These quantities that you've noticed are called the factorial moments, so named for the falling factorial $(n)_k \equiv n(n-1)\cdots(n-k+1)$. The interpretation of the falling factorial is that $(n)_k$ gives the number of ways to create a $k$-permutation---element of $\mathcal{S}_n$ where $k$ elements are not stationary---on a set containing $n$ elements. Using this interpretation, we see that, using your notation, $G^{(n)}(1) = E[(X)_n]$ is the expected number of $n$-permutations on a set containing a random number $X \sim p(X)$ of elements.
To answer your question (or, I suppose, its title) more generally, probability generating functions are incredibly useful. Let us consider the function
$$
G(z) = \sum_{n \geq 0} p_n z^n
$$
as an analytic function of $z \in \mathbb{C}$.The property that you've noted above is certainly true---and now you know how to interpret it! Here are two easy ways to convert these factorial moments into regular moments $E[X^n]$.
First, there is a nice formula that relates $n$-permutations to counting the number of distinct ways to partition an $n$-element set.

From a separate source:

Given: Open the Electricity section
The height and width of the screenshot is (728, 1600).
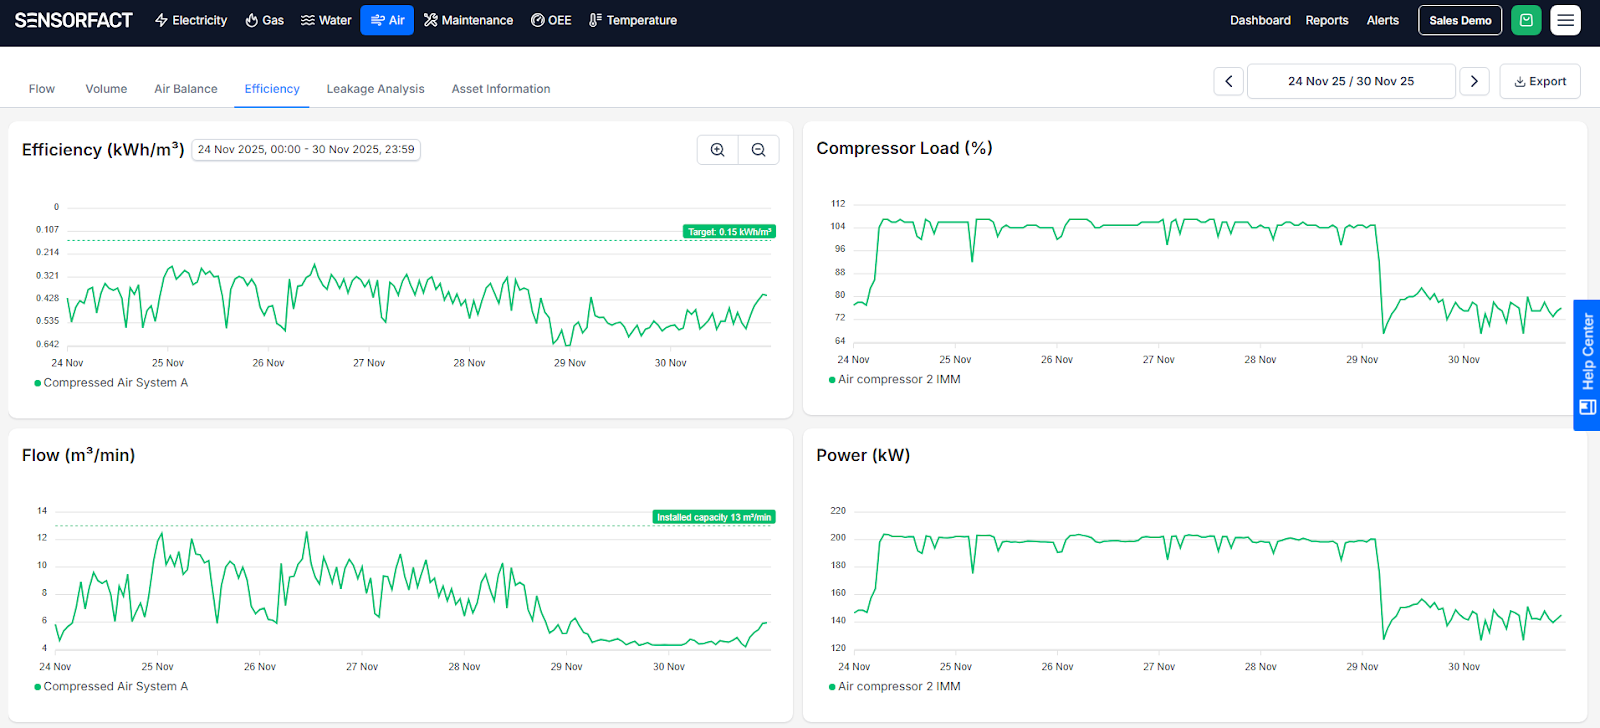Looking at the screenshot, I should pyautogui.click(x=190, y=20).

Note that $X^n$ is the number of functions mapping from $A_n$,
a set with $n$ elements, into $B_X$, a set with $X$ elements, where here $X \sim p(x)$ again.

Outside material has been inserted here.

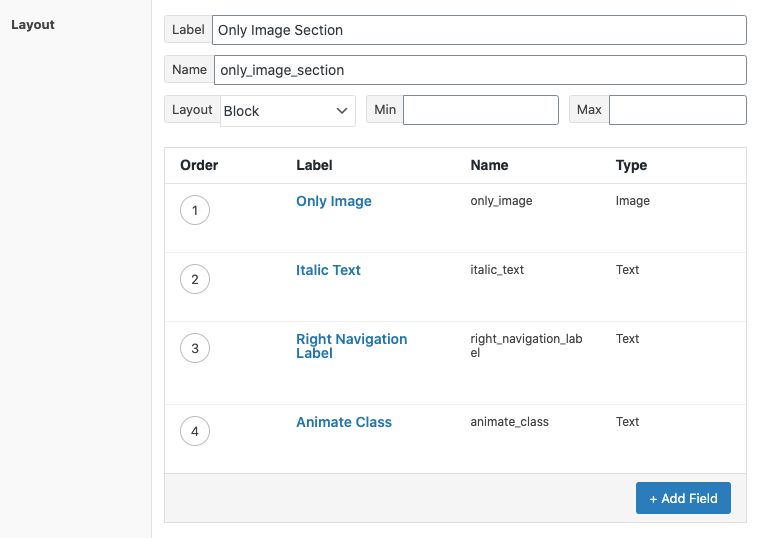Image resolution: width=758 pixels, height=538 pixels.
Task: Open the Animate Class field
Action: 344,422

Now partition $A_n$ in some way into $k$ disjoint, nonempty partitions, and require that a function restricted to each partition mapping into $B_X$ be injective. Well, the number of injective functions on a partition of $A_n$ with $k$ elements into $B_X$ is given by $(X)_k$ from above, so we can write
$$
X^n = \sum_{k=0}^n a_{n,k} (X)_k,
$$
where the numbers $a_{n,k} \equiv \text{number of distinct partitions of a set with $n$ elements}$ are called the Sterling numbers of the second kind and are denoted $a_{n,k} \equiv {n\brace k}$.

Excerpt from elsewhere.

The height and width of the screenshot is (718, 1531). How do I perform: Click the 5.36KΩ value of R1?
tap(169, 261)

Then, taking expectations, the above combinatorial relation becomes
$$
\begin{aligned}
E[X^n]&= E\left[ \sum_{k=0}^n {n\brace k}(X)_k \right]\\
&=\sum_{k=0}^n {n\brace k}E[(X)_k],
\end{aligned}
$$
a way for you to calculate ordinary moments!
This is great if you like combinatorics. Personally, I am not a huge fan, so here is another thing to notice. Let us consider the function $G(z)$ defined above as an analytic function---since it is infinitely (complex) differentiable, let us see what happens when we operate on it with the operator $\theta(z) \equiv z \frac{d}{dz}$:
$$
\begin{aligned}
\theta(z)G(z) &= z \frac{d}{dz}\sum_{n \geq 0} p_n z^n\\
&= z \sum_{n \geq 1}np_n z^{n-1} = \sum_{n \geq 1}n p_n z^n,
\end{aligned}
$$
so that $\theta(z)G(z)\big|_{z = 1} = E[X]$. How interesting! You will soon prove to yourself that $E[X^n] = \theta^n(z)G(z)\big|_{z=1}$, which is very helpful.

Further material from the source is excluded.